# Pixel coordinate grounding data
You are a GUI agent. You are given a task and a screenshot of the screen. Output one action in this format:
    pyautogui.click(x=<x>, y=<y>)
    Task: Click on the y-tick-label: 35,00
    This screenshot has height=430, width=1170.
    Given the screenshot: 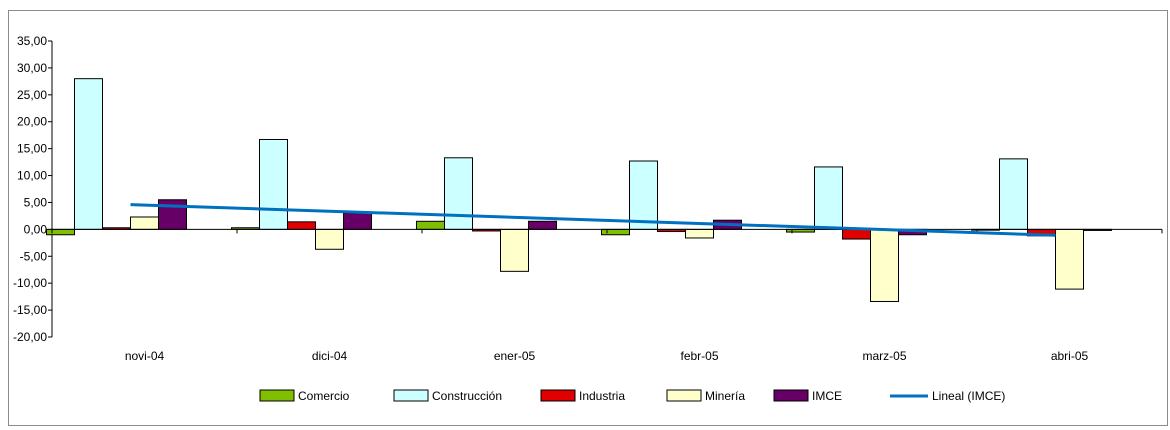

# WORK REQUEST
Can you print the material above word for word, leaving out the pictures?

# PROBLEM SOLUTION
You are a GUI agent. You are given a task and a screenshot of the screen. Output one action in this format:
    pyautogui.click(x=<x>, y=<y>)
    Task: Click on the y-tick-label: 35,00
    This screenshot has height=430, width=1170.
    Given the screenshot: 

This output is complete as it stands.